Lastly, I managed to play something a little different. Changingday’s debut VR title Blinnk and the Vacuum of Space (Steam Link) is a VR game developed by people with autism for people with autism. Of all the demos I tried at EGX 2022, it’s the most traditional VR experience but you can see the steps that have been taken to make this accessible – no failure conditions and plain, intuitive interactive elements being just a few.
VR was a prominent part of EGX 2022. It was more so than any other gaming event that I’ve ever attended, in fact. A lot of space was dedicated to these games I’ve mentioned and quite a few more that I didn’t get chance to see. There was even a VR spotlight event during the week (above) that highlighted a lot of quality VR games coming up on the horizon.
The thing about VR is – and this is something we’ve discussed regularly at FingerGuns.net – that it’s such a difficult sell without actually trying it. No traditional trailer in the world can replicate the feeling of immersion you have with a headset on. That immersion, experienced a few years back at EGX when I got to try “Project Morpheus”, is why I own a PSVR.

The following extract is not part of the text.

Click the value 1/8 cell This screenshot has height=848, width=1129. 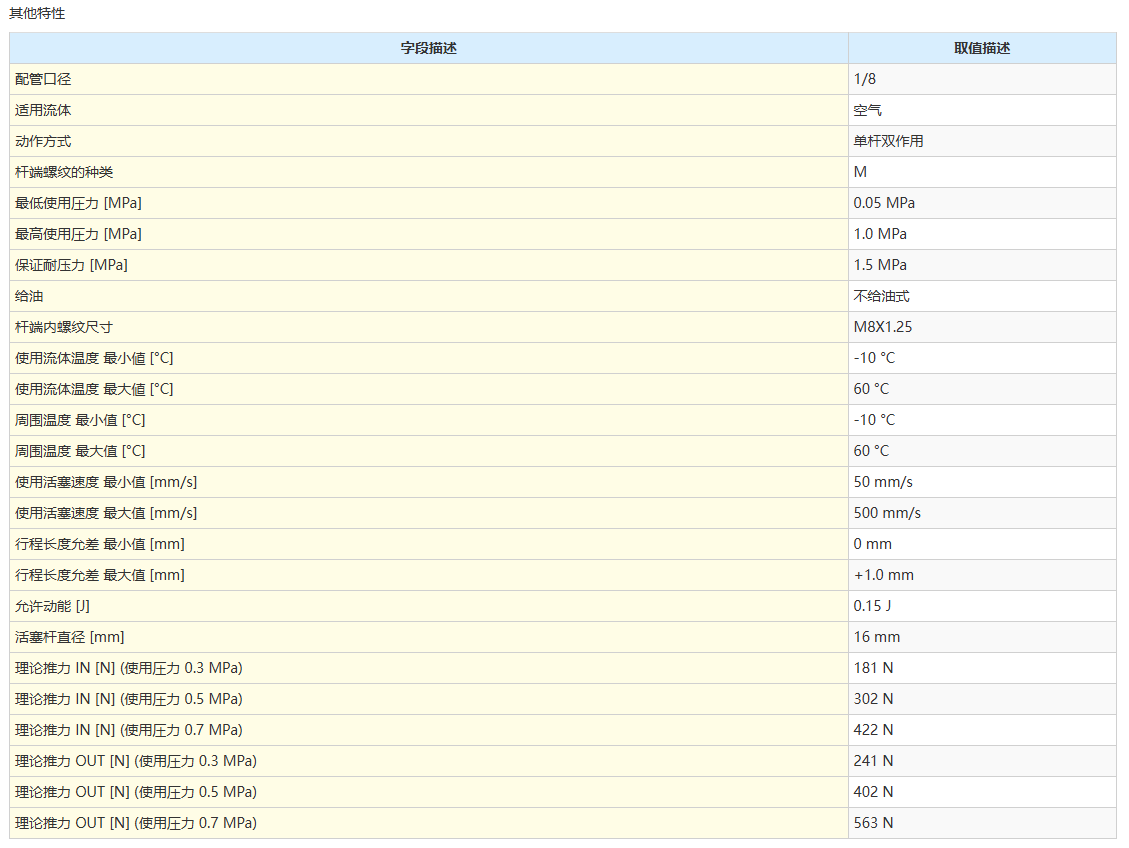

The reason why that PSVR headset sits in a box gathering dust almost all year round is because that immersion has never been enough for me. Of course, it’s immediately impressive. It always has been. But after a time, you become used to it and all you’re left with is a less convenient way to play other games. It has rarely felt like to me, outside of a few outliers (Astro Bot, A Fisherman’s Tale) that the game’s design has taken advantage of the strengths of VR to do things that wouldn’t be possible in non-VR.
At EGX 2022, it felt like that was starting to change. Sure, the big names like Doctor Who, Peaky Blinders or Walking Dead: Saints & Sinners are what’s best for business and will bring in the most people to the VR ecosystem. But the likes of We Are One and Squingle, games that create new experiences that are best in VR, or BLINNK, which increases accessibility, are what will keep them there. On the back of my experiences at EGX 2022 I’m starting to feel like, for the first time in a long time, that unmet promise of VR as a platform is starting to look convincing. In fact, that maturity of design and insight might have happened already. I’ve had my curser hovering over that “Add To Cart” button for a Quest 2 since returning home. I doubt I’m alone in this.